BEGIN DATA

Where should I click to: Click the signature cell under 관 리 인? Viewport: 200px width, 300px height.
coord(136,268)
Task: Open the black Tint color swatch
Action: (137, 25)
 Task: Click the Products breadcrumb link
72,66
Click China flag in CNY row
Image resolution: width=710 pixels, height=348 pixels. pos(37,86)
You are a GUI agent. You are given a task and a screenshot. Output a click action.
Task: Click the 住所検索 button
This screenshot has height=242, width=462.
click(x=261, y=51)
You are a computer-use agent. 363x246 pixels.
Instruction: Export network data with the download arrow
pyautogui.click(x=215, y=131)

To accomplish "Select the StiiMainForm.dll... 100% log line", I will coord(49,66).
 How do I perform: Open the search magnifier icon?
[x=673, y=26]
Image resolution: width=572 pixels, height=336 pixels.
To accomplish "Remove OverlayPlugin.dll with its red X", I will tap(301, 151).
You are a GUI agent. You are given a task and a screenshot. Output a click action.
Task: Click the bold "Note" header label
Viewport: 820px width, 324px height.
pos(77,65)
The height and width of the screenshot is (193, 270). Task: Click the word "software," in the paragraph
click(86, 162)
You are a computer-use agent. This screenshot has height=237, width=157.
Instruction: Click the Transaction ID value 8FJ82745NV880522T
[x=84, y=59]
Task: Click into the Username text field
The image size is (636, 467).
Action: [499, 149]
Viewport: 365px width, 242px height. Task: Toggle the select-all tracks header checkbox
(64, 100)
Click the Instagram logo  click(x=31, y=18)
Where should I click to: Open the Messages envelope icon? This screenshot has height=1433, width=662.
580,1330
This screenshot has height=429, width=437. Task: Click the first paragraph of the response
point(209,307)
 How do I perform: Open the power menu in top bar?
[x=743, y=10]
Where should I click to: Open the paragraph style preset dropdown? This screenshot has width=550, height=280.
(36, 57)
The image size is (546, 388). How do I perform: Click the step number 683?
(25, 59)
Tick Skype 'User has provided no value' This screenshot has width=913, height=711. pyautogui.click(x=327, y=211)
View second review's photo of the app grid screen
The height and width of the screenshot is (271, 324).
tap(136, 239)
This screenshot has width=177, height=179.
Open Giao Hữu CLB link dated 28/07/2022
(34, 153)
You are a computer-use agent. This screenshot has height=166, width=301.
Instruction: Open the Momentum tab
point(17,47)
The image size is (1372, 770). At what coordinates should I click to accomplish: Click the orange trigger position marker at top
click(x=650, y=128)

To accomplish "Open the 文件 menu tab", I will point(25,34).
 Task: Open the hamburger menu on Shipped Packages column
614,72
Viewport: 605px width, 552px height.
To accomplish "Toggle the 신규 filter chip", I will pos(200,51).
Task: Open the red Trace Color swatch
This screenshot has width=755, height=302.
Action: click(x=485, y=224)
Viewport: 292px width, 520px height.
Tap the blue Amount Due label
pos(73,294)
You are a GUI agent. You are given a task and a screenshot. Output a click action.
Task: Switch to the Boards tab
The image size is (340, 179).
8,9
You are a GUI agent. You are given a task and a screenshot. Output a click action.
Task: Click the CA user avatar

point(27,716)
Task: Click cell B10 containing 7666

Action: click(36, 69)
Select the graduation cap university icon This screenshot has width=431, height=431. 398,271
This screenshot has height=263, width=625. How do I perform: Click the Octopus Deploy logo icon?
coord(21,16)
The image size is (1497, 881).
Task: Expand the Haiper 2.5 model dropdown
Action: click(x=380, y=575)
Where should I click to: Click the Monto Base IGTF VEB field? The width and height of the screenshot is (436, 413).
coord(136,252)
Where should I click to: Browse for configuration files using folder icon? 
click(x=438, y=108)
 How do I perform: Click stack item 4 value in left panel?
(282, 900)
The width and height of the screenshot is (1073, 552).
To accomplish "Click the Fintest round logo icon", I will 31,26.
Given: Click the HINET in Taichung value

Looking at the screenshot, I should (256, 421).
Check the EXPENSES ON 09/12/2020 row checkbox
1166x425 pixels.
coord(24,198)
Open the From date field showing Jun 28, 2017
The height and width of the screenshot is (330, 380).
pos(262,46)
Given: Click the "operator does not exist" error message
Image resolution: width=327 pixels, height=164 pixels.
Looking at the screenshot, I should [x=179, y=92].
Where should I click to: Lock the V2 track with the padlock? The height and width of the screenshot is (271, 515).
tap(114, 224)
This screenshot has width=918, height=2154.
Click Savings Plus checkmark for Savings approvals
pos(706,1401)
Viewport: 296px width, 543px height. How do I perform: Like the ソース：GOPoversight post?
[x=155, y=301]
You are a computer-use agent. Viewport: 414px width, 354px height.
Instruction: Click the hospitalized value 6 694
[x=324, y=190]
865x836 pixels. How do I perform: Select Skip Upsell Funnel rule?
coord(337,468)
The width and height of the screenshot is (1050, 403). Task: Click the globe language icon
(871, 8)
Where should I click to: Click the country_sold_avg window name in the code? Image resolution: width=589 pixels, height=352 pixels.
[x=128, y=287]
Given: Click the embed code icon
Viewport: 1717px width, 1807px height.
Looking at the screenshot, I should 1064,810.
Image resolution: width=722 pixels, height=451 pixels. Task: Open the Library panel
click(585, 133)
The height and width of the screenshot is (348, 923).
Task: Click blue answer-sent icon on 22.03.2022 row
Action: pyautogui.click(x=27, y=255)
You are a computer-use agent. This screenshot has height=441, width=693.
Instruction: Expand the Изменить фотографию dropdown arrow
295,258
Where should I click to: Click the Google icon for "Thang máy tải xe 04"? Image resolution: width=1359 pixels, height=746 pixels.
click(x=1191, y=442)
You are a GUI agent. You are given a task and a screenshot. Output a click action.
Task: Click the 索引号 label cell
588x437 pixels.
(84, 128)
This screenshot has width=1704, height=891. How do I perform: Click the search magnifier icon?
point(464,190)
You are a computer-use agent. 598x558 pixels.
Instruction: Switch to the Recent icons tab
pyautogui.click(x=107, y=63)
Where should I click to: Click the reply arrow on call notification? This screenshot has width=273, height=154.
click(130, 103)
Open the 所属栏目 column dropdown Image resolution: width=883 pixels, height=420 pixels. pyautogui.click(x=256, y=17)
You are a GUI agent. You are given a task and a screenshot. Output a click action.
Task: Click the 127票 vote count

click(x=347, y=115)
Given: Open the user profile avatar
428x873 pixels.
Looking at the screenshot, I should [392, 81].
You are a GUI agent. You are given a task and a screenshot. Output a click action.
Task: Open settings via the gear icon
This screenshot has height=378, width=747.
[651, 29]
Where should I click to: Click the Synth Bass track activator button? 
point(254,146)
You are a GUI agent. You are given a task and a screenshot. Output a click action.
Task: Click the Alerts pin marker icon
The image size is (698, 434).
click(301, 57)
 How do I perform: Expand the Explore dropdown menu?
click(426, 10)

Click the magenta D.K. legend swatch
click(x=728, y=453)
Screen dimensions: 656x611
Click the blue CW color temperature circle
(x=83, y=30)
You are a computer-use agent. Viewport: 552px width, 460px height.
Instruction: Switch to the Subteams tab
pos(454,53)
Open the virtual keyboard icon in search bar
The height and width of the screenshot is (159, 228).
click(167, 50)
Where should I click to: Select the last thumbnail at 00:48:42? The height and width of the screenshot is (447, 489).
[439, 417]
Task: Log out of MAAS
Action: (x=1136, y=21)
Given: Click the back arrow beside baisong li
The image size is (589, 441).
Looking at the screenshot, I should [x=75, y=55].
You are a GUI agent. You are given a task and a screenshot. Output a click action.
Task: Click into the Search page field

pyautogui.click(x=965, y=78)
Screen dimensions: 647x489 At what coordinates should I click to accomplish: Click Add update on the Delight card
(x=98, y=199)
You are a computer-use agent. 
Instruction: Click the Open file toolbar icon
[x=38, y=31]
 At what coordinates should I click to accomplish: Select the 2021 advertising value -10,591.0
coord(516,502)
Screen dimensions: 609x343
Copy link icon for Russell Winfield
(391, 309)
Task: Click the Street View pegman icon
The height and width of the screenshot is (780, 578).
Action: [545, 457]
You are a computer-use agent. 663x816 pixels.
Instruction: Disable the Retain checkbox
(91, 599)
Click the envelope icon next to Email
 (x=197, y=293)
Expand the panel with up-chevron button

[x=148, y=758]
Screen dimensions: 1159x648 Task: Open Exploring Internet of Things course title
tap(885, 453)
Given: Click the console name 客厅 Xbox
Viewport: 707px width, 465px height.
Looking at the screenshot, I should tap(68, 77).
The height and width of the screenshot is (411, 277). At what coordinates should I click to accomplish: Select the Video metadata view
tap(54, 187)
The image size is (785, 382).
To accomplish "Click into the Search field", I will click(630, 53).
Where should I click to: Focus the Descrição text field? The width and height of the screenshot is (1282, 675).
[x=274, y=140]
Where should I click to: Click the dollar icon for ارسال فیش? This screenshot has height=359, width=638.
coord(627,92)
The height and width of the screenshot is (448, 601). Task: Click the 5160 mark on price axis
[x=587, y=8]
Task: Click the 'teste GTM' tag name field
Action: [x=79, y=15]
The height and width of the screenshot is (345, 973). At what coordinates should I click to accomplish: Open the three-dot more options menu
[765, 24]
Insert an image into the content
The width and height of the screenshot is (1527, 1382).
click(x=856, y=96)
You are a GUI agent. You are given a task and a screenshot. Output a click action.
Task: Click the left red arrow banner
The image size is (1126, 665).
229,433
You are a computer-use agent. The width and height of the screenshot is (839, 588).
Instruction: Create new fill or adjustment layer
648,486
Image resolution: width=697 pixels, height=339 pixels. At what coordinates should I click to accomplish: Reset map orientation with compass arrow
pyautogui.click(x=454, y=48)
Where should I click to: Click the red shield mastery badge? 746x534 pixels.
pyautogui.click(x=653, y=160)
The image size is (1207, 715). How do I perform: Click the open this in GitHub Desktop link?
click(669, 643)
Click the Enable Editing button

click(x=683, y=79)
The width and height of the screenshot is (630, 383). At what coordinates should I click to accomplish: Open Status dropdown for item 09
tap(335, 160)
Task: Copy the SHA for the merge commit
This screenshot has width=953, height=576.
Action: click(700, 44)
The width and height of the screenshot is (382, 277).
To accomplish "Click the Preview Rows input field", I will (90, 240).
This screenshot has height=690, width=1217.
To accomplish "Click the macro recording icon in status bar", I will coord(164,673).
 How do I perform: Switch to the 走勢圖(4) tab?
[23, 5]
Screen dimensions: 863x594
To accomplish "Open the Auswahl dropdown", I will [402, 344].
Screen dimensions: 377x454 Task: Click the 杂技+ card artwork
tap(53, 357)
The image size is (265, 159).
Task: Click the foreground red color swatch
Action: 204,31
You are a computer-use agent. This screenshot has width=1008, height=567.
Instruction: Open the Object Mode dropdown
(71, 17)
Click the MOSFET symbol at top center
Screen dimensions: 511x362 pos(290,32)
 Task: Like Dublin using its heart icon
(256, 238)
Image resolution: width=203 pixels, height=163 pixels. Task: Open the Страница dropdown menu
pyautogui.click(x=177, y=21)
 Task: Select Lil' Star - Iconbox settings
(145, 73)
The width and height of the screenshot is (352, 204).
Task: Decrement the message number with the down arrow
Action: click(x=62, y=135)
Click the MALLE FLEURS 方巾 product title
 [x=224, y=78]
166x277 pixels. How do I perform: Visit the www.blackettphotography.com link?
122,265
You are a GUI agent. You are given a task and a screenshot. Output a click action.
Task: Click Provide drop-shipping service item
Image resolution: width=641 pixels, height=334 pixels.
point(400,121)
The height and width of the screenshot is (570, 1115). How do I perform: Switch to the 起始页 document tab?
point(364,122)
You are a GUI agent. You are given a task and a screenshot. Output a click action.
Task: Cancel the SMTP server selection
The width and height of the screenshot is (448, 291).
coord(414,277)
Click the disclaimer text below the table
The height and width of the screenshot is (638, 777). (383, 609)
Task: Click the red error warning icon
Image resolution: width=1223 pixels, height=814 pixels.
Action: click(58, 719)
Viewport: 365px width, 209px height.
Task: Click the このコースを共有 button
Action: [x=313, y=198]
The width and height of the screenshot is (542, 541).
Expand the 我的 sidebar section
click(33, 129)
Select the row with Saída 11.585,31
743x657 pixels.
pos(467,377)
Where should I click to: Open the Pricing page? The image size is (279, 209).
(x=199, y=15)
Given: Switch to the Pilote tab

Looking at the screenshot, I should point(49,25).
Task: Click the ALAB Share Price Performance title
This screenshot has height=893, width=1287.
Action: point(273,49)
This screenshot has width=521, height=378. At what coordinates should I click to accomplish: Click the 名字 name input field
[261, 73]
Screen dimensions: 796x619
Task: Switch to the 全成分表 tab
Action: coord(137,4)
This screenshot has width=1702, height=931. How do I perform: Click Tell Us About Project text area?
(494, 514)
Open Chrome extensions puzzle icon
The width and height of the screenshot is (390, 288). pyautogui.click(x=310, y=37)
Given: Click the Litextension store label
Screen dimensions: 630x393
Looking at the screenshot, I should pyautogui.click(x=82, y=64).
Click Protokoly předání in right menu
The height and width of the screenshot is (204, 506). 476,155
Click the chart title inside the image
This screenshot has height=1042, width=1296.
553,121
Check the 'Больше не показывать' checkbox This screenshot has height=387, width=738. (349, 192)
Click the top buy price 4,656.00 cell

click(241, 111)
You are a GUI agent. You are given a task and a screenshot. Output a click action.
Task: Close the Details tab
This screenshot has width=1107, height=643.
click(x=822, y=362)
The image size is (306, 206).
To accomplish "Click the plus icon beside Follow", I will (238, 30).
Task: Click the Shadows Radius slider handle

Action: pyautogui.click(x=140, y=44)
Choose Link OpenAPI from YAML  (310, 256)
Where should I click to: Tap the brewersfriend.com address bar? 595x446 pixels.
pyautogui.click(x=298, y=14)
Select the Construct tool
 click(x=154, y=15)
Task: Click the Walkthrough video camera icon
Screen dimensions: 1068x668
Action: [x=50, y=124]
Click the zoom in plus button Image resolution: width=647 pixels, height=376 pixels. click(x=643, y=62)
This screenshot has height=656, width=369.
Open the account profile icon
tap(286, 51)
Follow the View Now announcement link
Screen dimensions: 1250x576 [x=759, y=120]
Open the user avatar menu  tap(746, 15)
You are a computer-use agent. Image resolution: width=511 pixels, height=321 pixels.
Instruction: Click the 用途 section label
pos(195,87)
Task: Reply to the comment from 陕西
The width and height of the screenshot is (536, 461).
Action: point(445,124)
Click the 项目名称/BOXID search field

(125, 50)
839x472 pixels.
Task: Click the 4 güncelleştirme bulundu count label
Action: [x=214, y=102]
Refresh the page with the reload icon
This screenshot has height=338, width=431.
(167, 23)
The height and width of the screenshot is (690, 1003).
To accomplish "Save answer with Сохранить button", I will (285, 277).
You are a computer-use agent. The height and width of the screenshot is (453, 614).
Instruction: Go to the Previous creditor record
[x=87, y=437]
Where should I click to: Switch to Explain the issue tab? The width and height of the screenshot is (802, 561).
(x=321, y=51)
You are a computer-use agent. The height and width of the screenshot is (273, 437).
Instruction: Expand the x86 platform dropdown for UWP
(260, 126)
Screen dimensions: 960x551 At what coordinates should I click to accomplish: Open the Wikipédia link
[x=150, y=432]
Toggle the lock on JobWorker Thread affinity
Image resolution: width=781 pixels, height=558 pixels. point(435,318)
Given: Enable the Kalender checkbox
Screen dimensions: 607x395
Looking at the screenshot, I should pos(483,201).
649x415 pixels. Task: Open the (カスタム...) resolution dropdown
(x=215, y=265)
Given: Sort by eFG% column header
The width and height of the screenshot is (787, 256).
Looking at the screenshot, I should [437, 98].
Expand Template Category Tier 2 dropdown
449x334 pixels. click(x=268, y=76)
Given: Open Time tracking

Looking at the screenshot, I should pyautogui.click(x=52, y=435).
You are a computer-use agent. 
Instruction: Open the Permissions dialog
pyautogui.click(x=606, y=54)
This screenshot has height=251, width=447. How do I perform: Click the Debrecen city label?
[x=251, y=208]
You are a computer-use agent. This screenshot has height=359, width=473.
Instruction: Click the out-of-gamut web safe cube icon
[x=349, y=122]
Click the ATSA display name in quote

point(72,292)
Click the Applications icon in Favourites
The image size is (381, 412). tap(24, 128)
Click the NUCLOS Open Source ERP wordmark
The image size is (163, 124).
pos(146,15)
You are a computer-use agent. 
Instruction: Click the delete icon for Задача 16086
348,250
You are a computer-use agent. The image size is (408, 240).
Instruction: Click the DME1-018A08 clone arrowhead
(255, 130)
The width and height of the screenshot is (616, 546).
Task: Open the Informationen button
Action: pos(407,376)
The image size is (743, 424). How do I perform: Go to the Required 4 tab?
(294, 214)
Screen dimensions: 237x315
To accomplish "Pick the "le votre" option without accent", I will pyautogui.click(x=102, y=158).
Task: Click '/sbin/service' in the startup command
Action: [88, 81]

END DATA

◆ TASK TO COMPLETE
Please reproduce exactly the lines above, beginning with the first and ending with the line that contains "Image resolution: width=572", and include nothing outside that range.

◆ YOUR SOLUTION
Where should I click to: Click the signature cell under 관 리 인? Viewport: 200px width, 300px height.
coord(136,268)
Task: Open the black Tint color swatch
Action: (137, 25)
 Task: Click the Products breadcrumb link
72,66
Click China flag in CNY row
Image resolution: width=710 pixels, height=348 pixels. pos(37,86)
You are a GUI agent. You are given a task and a screenshot. Output a click action.
Task: Click the 住所検索 button
This screenshot has height=242, width=462.
click(x=261, y=51)
You are a computer-use agent. 363x246 pixels.
Instruction: Export network data with the download arrow
pyautogui.click(x=215, y=131)

To accomplish "Select the StiiMainForm.dll... 100% log line", I will coord(49,66).
 How do I perform: Open the search magnifier icon?
[x=673, y=26]
Image resolution: width=572 pixels, height=336 pixels.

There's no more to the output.